- _DOCUMENT TEXT_
----

Resilience

discord-mcp wraps every Discord REST call in a composite resilience policy: bulkhead → circuit breaker → 429-aware retry → timeout → REST. Each layer is configurable via environment variables. This page explains what the defaults are, when to override them, and how the layers interact.

The policy chain

graph LR
  A[Tool] --> B[Bulkhead]
  B --> C[Circuit Breaker]
  C --> D[Retry]
  D --> E[Timeout]
  E --> F[Discord REST]

Read top-down: a call is admitted by the bulkhead, then checked against the circuit, then dispatched through the retry policy (which honors 429s and times out individual attempts).

If you stack the layers in a different mental model, debugging becomes confusing — keep this picture in mind when reading packages/mcp-core/src/rest/policy.ts.

Retry

Retries are ON by default with exponential backoff + jitter.

Var	Default	Range	Notes
`MCP_RETRY_ENABLED`	`true`	bool	Set to literal `false` to disable.
`MCP_RETRY_MAX_ATTEMPTS`	`3`	1–10	Total tries (NOT extra retries). `3` means: 1 attempt + up to 2 retries.
`MCP_RETRY_BASE_DELAY_MS`	`200`	50–5000	Starting backoff.
`MCP_RETRY_MAX_DELAY_MS`	`10000`	500–60000	Cap for exponential growth.
`MCP_RETRY_JITTER`	`full`	`none` / `full` / `decorrelated`	`full` ≈ AWS recommendation.

What retries: 5xx, network errors, request timeouts, and explicit-Discord transient codes.

What does NOT retry: 4xx client errors (bad input, missing permissions, not-found). These bubble straight up as structured errors so the agent can correct itself rather than burn rate-limit headroom on a request that will never succeed.

When to override

Aggressive dev loop (low latency, fail fast): MCP_RETRY_MAX_ATTEMPTS=1 MCP_RETRY_BASE_DELAY_MS=50. No retries means the first failure surfaces immediately.
Conservative prod: MCP_RETRY_MAX_ATTEMPTS=4 MCP_RETRY_BASE_DELAY_MS=500 MCP_RETRY_MAX_DELAY_MS=20000. Higher attempt count + longer cap protects against extended Discord outages without thrashing.

----

- _BRIEF 1_
Please select every line of the records that contains the string "dimensions", matching case exactly.

[Records on locating elements on screens]
----

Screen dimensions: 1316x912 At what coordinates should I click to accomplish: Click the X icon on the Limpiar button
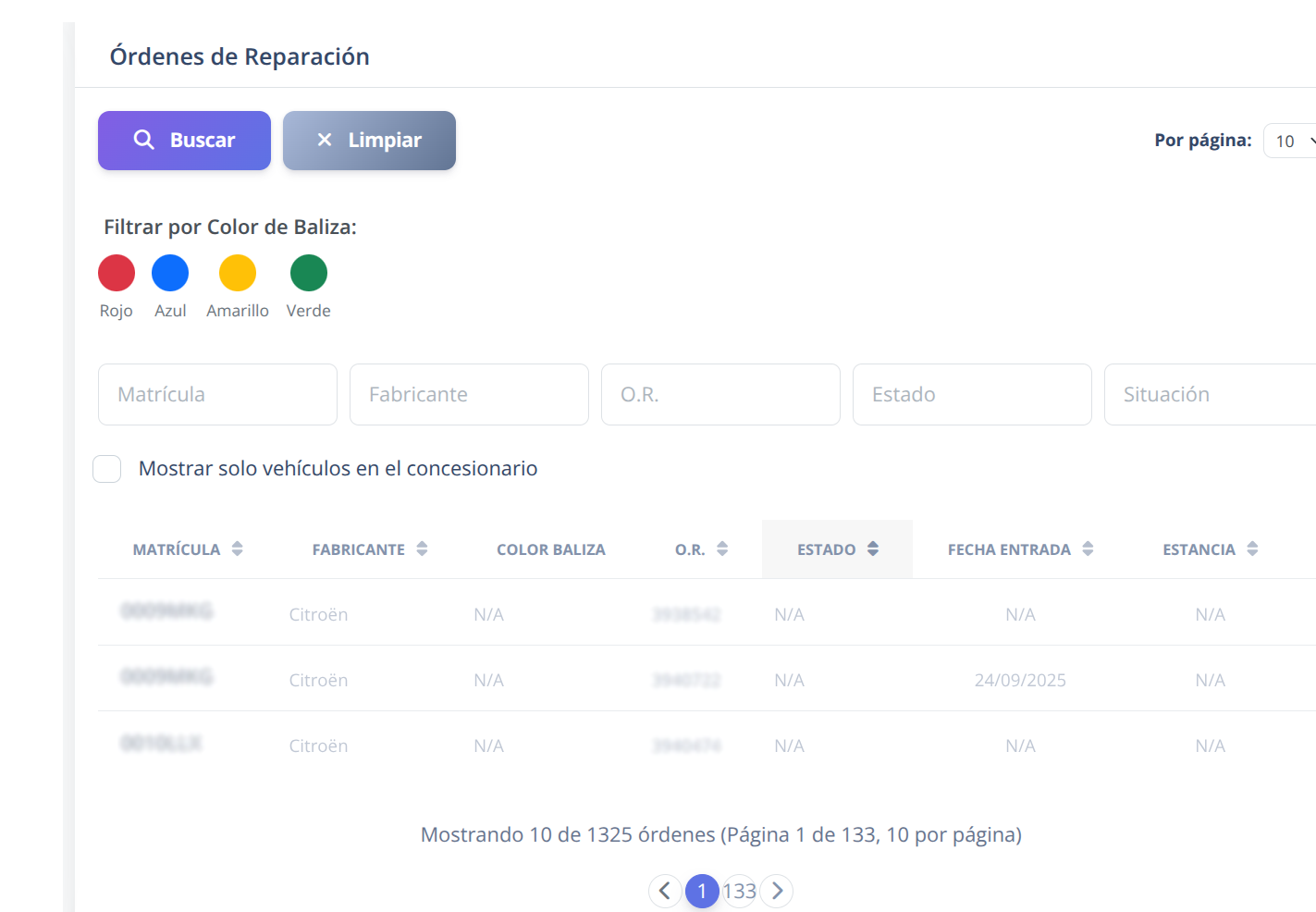[325, 139]
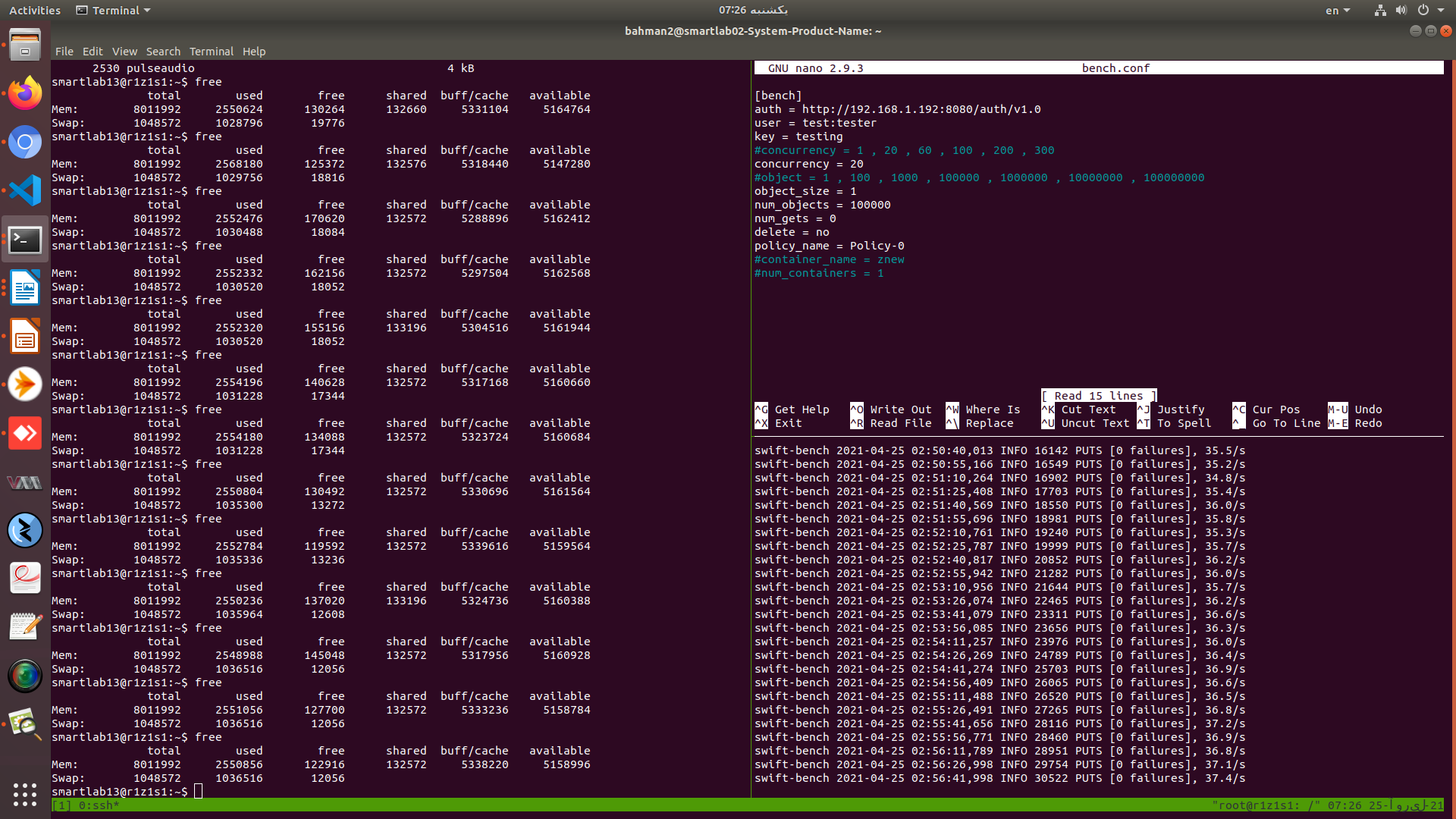The height and width of the screenshot is (819, 1456).
Task: Open the terminal's Terminal menu
Action: point(211,52)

----

- _BRIEF 2_
Answer these questions using the resilience text:
(a) What is the default value of `MCP_RETRY_MAX_ATTEMPTS`?
(b) Which kind of errors does not retry?
(c) Which source file does the text name for the policy chain?

- _FINAL ANSWER 1_
Screen dimensions: 1316x912 At what coordinates should I click to accomplish: Click the X icon on the Limpiar button

- _FINAL ANSWER 2_
(a) `3`
(b) 4xx client errors (bad input, missing permissions, not-found)
(c) packages/mcp-core/src/rest/policy.ts